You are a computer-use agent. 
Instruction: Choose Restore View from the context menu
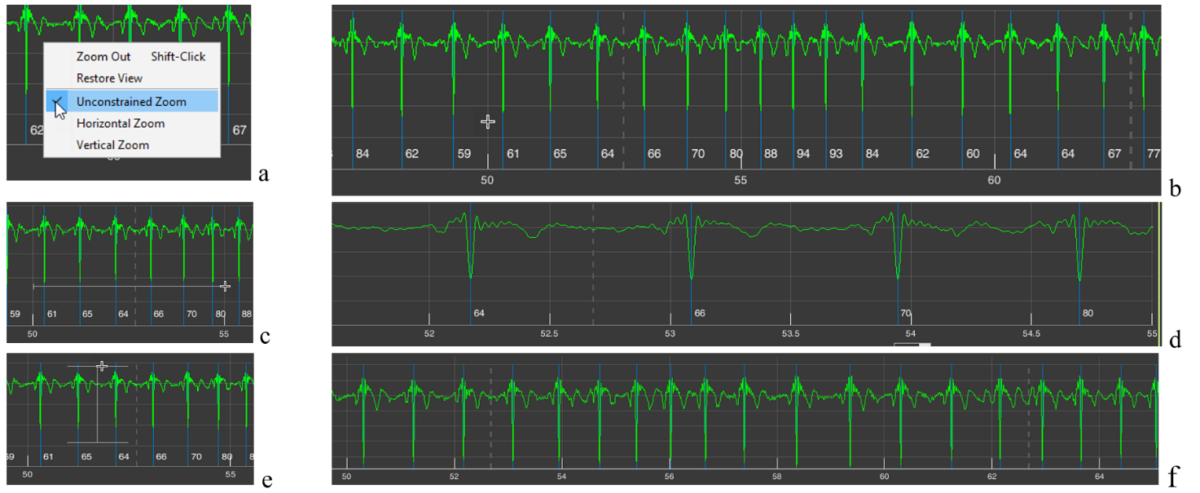(x=109, y=78)
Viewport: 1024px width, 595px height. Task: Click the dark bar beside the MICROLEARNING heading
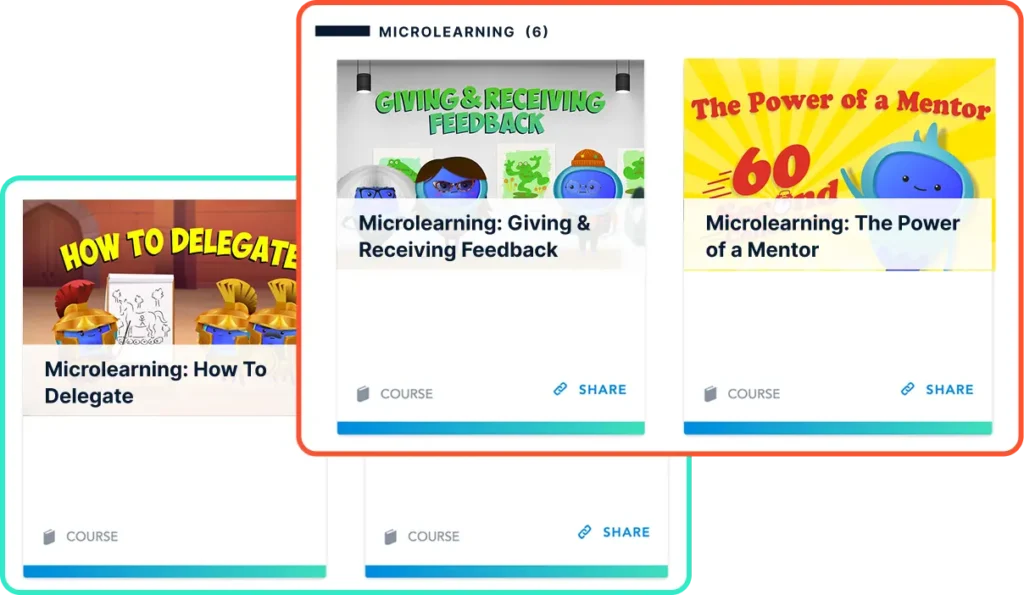342,31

**WRITTEN REQUEST**
Repeat every line of the records above word for word, but omit the pictures.

**ANSWER BELOW**
You are a computer-use agent. 
Instruction: Choose Restore View from the context menu
(x=109, y=78)
Viewport: 1024px width, 595px height. Task: Click the dark bar beside the MICROLEARNING heading
342,31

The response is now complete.